Read The Director: A Novel Online
Authors: David Ignatius
“Don’t joke! Morris tried to kill you. Now you’re safe.”
“Somebody tried to get me out of the way, but I doubt it was Morris. And whoever it was, they didn’t want to kill me.”
“How do you know that?”
“It’s not that hard to kill someone. If they’d wanted to, I’d be dead.”
She ordered a glass of champagne and took his arm.
“I love heroes who say they’re not heroic.”
“Thanks,” said Weber. He liked to be flattered as much as any man, but the past week had been so frustrating that even compliments sounded off-key.
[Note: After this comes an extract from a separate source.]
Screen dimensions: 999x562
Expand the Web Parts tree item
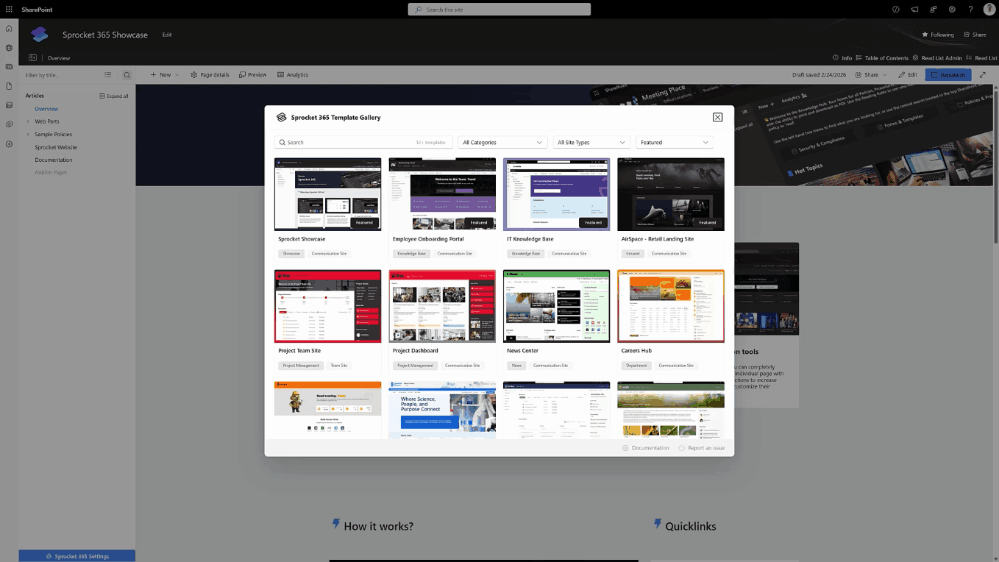28,121

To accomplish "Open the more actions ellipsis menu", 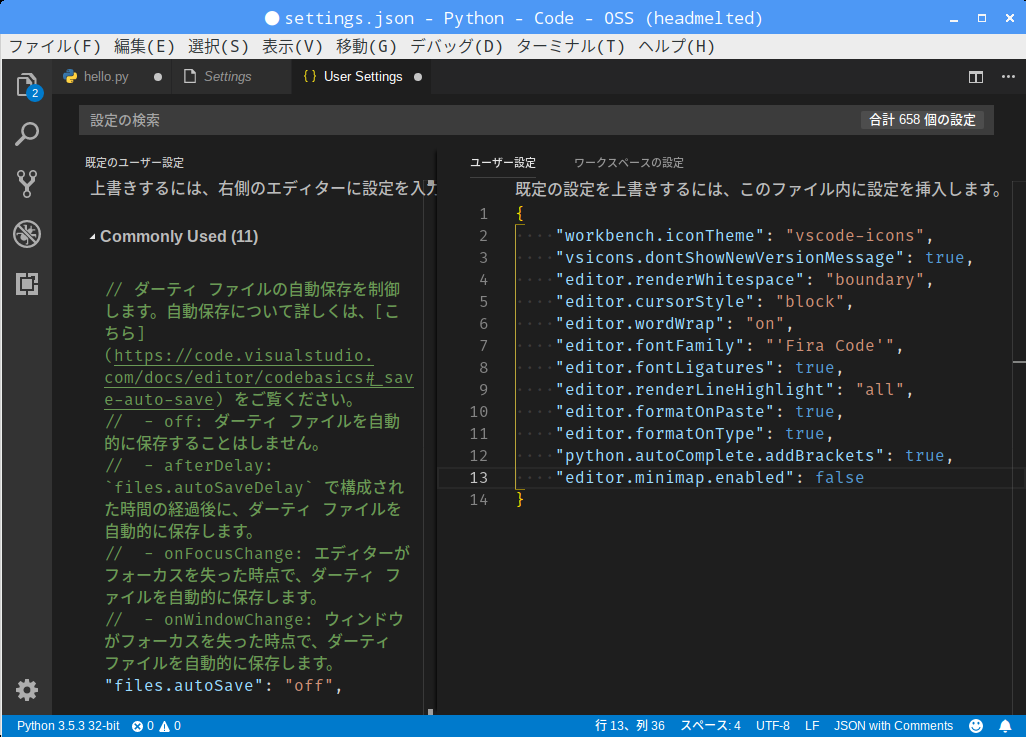I will point(1004,77).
“I need your help, Ariel. This is a big ball of lies. You’re the only person I can trust. We need to go over Morris’s papers, and your files, too. Everything we can.”
She shook her head, and took a long sip of her champagne.
“The damn lawyers got there first. They came in three days ago and sealed everything in Morris’s office and mine. We’re locked out of everything except current operational accounts.”
Weber was puzzled.
“Why are they doing that now? Now is when we need to go back and see what Morris was doing, and who he was really working for.”
“You’ll have to ask the inspector general, Graham. He has all the files, and from what I hear, he’s sending them over to the Justice Department as fast as he can to put together the legal case against Morris.”
“What’s the rush?” asked Weber. “Morris had plenty of friends before, in the White House, at Liberty Crossing, everywhere. Now he’s the universal scapegoat. People are missing the point.”
She took his hand and looked him in the eye. She wanted to reason with him, to help him understand.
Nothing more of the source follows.